01 Feb 2022 11:04 AM | Kathi McKeown (Administrator)

The following is reprinted from JUSTIA, February 1, 2022:


Albright v. Christensen

Docket: 21-1046 

Opinion Date: January 31, 2022

Judge: Karen Nelson Moore 

Areas of Law: Civil Procedure, Medical Malpractice, Professional Malpractice & Ethics


Albright was severely injured in a car accident and used opioids to manage her chronic pain. She became addicted to opioids. Seeking treatment for her addiction, Albright turned to Dr. Christensen to administer a one-week in-patient detoxification program. Christensen started Albright with a patient-controlled analgesia pump to supply her with hydromorphone, a pain reliever; he also gave Albright phenobarbital, which depresses the central nervous system. Christensen terminated these treatments after Albright became “anxious and tearful” while the two discussed the treatment. Changing tack, Christensen twice administered Suboxone—an opioid-replacement medication—to Albright. On both occasions, Albright immediately developed muscle spasms, pain, contortions, restlessness, and feelings of temporary paralysis.
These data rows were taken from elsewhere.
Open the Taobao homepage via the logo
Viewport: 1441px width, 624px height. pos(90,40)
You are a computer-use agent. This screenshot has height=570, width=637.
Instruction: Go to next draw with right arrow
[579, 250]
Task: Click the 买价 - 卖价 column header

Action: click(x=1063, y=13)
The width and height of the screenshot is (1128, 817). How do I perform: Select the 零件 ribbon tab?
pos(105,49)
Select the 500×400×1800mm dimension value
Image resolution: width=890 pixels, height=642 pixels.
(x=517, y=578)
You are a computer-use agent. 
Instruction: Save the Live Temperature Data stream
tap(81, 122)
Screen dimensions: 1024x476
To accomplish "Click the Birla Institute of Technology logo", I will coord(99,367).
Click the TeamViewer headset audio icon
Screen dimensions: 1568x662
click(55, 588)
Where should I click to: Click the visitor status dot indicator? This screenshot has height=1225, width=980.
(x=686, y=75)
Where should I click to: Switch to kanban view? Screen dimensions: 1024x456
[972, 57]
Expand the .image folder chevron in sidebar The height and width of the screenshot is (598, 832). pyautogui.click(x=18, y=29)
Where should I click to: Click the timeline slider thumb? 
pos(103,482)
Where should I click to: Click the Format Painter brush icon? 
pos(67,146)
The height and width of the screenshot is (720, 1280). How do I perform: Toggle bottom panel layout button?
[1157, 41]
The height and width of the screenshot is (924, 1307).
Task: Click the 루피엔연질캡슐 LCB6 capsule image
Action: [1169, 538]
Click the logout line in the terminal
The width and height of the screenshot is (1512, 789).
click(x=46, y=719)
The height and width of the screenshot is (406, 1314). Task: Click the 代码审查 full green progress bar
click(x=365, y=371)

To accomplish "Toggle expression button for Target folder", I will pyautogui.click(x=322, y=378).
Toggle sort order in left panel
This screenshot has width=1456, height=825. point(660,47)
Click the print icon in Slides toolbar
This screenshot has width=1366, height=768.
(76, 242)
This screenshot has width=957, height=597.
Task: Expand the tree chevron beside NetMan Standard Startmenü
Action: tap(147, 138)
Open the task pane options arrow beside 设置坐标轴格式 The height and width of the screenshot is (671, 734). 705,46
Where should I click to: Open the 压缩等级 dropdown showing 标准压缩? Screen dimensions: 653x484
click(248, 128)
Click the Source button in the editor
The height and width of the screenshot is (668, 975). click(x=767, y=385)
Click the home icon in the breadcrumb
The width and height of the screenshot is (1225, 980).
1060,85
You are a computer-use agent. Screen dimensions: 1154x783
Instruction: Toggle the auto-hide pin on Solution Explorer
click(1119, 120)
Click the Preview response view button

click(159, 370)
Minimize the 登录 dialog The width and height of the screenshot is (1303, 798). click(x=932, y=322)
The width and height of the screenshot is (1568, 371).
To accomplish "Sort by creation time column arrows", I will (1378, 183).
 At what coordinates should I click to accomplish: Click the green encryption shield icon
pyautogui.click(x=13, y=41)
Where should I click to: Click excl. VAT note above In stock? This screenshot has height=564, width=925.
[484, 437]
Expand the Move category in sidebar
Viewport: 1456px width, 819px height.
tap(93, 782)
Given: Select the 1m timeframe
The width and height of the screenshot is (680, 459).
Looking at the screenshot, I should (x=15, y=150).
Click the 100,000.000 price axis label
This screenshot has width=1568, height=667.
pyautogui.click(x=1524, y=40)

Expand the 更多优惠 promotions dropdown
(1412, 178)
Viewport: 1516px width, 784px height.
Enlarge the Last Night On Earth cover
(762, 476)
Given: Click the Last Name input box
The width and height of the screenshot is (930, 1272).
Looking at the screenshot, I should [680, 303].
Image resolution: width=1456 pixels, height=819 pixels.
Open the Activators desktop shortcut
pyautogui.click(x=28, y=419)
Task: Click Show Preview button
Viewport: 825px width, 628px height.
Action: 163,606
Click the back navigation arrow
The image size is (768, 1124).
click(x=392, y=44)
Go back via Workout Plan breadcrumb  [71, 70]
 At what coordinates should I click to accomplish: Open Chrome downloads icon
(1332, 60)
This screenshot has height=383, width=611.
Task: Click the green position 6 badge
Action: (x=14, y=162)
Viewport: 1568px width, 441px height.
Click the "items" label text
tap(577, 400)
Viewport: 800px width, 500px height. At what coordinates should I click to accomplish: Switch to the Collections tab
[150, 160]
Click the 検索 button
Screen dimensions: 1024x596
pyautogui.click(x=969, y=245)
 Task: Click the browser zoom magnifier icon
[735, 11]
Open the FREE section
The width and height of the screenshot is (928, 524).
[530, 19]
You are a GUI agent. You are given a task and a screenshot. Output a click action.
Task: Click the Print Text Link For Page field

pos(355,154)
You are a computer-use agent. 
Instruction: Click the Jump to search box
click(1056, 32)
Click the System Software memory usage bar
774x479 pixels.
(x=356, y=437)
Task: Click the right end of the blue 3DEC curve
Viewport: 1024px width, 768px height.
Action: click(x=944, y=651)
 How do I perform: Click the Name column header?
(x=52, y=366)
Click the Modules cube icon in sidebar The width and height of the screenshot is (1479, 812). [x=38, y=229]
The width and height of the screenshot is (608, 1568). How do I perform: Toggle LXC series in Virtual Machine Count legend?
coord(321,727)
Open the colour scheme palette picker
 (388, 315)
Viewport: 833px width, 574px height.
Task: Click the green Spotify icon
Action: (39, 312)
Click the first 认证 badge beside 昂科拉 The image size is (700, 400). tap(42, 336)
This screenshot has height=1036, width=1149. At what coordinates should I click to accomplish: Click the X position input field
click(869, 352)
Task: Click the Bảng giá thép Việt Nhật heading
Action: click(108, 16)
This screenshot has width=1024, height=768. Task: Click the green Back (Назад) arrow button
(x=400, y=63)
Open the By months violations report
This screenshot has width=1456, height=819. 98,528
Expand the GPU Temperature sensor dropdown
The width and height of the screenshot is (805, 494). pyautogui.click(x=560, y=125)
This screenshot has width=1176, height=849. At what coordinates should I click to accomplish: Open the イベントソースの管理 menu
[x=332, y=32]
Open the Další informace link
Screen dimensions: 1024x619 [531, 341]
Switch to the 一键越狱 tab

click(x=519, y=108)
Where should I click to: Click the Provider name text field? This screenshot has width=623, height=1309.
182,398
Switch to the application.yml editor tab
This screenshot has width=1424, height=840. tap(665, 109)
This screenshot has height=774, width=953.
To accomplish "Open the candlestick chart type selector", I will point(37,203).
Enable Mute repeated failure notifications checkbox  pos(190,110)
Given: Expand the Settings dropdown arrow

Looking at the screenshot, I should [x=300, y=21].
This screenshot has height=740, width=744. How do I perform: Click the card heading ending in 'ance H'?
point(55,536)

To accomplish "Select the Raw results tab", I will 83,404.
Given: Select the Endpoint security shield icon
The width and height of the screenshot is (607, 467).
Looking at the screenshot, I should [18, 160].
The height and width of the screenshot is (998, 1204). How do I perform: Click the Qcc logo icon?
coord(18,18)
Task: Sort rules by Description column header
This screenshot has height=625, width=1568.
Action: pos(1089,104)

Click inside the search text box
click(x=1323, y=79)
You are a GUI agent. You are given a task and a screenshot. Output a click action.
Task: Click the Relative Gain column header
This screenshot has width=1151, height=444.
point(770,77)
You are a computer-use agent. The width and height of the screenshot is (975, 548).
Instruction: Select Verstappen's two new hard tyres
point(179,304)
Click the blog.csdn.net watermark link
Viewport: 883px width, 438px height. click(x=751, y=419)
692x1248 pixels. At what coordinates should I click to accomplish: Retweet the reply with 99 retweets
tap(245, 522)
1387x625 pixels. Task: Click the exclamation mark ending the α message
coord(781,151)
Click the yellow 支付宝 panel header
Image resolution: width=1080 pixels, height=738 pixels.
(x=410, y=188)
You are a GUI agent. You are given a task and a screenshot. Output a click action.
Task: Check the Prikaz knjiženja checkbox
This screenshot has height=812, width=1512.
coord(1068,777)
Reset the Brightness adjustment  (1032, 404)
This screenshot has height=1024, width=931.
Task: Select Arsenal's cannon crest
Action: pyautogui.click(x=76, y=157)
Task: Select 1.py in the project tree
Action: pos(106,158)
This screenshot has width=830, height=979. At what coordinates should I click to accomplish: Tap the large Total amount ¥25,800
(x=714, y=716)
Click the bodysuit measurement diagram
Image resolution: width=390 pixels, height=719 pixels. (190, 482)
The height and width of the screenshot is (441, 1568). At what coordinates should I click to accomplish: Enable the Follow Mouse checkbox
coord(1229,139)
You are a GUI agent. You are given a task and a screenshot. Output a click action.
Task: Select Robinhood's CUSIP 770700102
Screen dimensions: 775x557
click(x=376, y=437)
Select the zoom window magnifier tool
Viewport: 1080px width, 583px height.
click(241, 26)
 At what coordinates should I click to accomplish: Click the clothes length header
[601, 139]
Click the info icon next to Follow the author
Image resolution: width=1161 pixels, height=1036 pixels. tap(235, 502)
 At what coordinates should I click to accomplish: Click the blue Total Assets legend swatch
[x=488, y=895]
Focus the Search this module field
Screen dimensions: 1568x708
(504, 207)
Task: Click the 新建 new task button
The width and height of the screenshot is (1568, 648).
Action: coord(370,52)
She refused further treatment and was discharged. Albright still suffers shaking, muscle spasms, and emotional distress. The Sixth Circuit reversed the dismissal of Albright’s suit against Christensen. The suit sounds in medical malpractice rather than negligence. Michigan’s affidavit-of-merit and pre-suit-notice rules for medical-malpractice actions conflict with the Federal Rules of Civil Procedure and do not apply in diversity cases in federal court. Federal Rule 3 requires only the filing of a complaint to commence an action—nothing more. The district court mistakenly invoked Erie and applied the pre-suit-notice rule in Albright’s case.